On the men’s side, jumper Jimmy Shih ’19 also leapt to victory in the triple jump with a mark of 14.87 meters. Unfortunately, Shih’s jump received more than the legal wind assistance of 2.0 meters per second, so it will not count as a new personal record for the junior. Another highlight of the day in the field events came from pole vaulter Austin Laut ’19, who took down Harvard’s Erick Duffy, with a jump of 5.12 meters.

“Going into the meet, I made sure to focus my efforts on outcompeting any athlete wearing a Crimson jersey,” Laut said. “Being that I was able to overcome being outnumbered 3 to 1, I am very pleased with a victory in my event. To top it all off, it was very promising to have jumped an outdoor personal best as well.”

On the track, both of Yale’s 4×400-meter relay teams captured victories in the first running events of the day. In the women’s race, Yale’s victory came in an unexpected fashion, as a failed Crimson handoff took Harvard out of contention. The men’s race was a much closer battle, but it was the Bulldogs who crossed the line first in just 41.12 seconds.

Yale’s distance runners had several opportunities to compete throughout the day, and many of them raced early on in the 1,500-meter run. While Harvard’s 1,500-meter runners were dominant in the women’s race and finished in the top three spots, Allen Siegler ’20 endured a tough wind throughout the men’s race and still managed to launch a ferocious kick in the last 200 meters to finish just ahead of three Harvard runners.

In the short sprint events, the Bulldogs looked to capitalize on the wind advantage to run some of the fastest times of their careers. Enes — who has competed in nearly every sprint event throughout her career — focused on the shorter 100- and 200-meter events on Saturday, sweeping both fields with impressive times. The Bulldogs’ top sprinter and multi-record holder on the men’s side — Vincent Vaughns ’20 — also bested the rest of the athletes in the 100- and 200-meter events.

“My goals coming into this meet were to win in my events and run quality races,” Vaughns said. “At Yale-Harvard, it’s all about scoring points for the team score. While I would have preferred to run faster races, I’m glad that I was able to come in and contribute.”

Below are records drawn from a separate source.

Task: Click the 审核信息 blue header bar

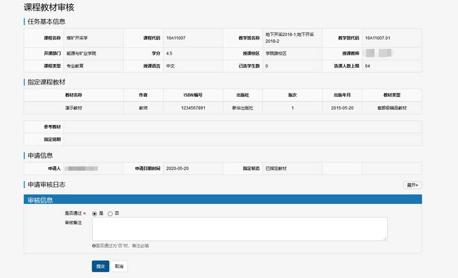Action: (222, 200)
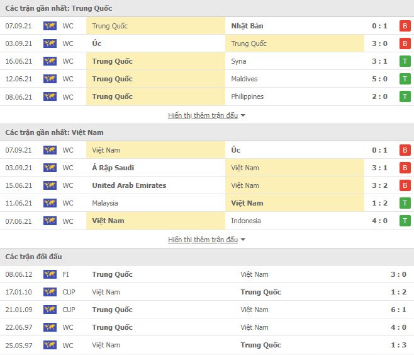Click the 1 : 2 score on Malaysia row

(379, 203)
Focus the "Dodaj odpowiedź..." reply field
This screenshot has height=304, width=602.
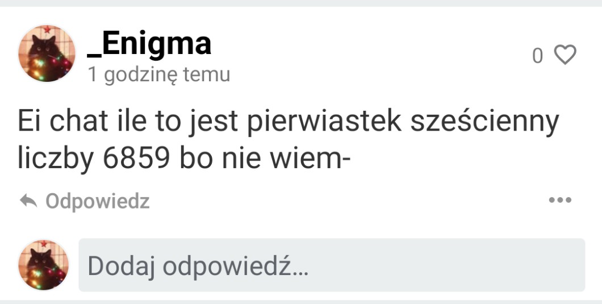point(332,265)
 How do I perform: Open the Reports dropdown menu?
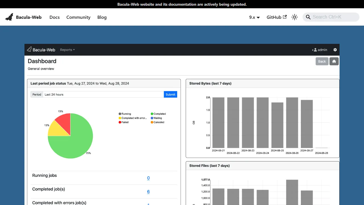(x=67, y=50)
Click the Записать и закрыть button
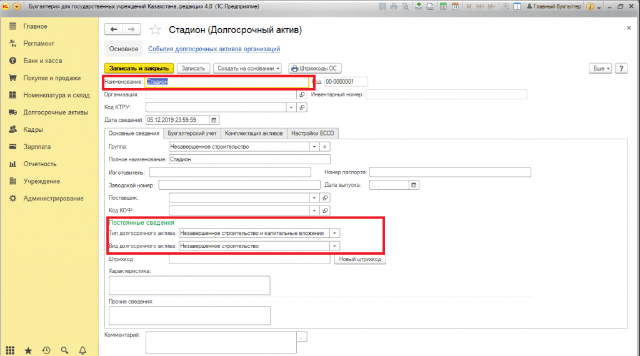Image resolution: width=640 pixels, height=356 pixels. coord(139,68)
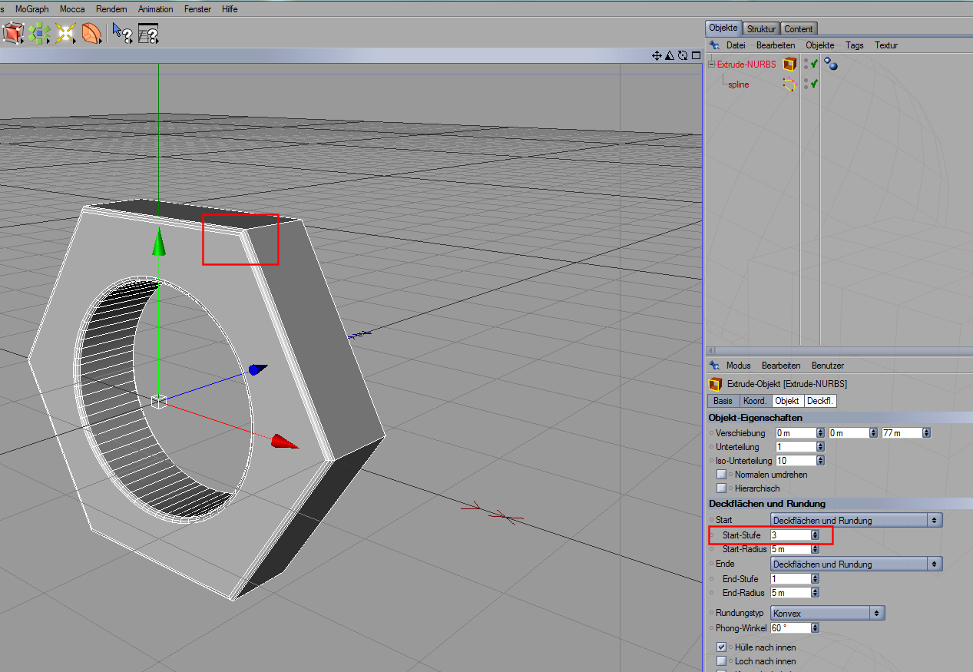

Another Yale star athlete to live up to his reputation was middle-distance runner Trevor Reinhart ’19, who won the 800-meter run on Saturday. Early on, Reinhart had the help of Siegler, who acted as a pacer in the event, leading the men through the first 400 meters of the race. Reinhart entered the second lap in first place after Siegler dropped off, and maintained the lead throughout the rest of the race. Reinhart’s 1 minute 51.89 seconds was the best time of his career.

Addison Coy ’21 also had an impressive day for the Bulldogs — winning both the 400-meter hurdle race and the 4×400-meter relay as its first-leg runner. Coy entered the meet having just one 400-meter race under her belt; high-school runners only compete in 300-meter hurdle races, but she adjusted without a hitch, crossing the line on Saturday in a stunning time of 59.78 seconds.

“The transition from the 300-hurdles to the 400-hurdles was definitely something that I was nervous about coming into my first season here,” Coy said. “[Assistant Coach George Evans] was great in helping me train for this longer hurdle race, especially in having me race the 500-meter dash indoors. This race helped to build my endurance so that I could help maintain my speed and form through the last hurdle or two on the homestretch without breaking down.”

Yale units will participate in two meets next weekend — the Virginia Challenge at the University of Virginia and the Jay Carisella Invitational at Northeastern University.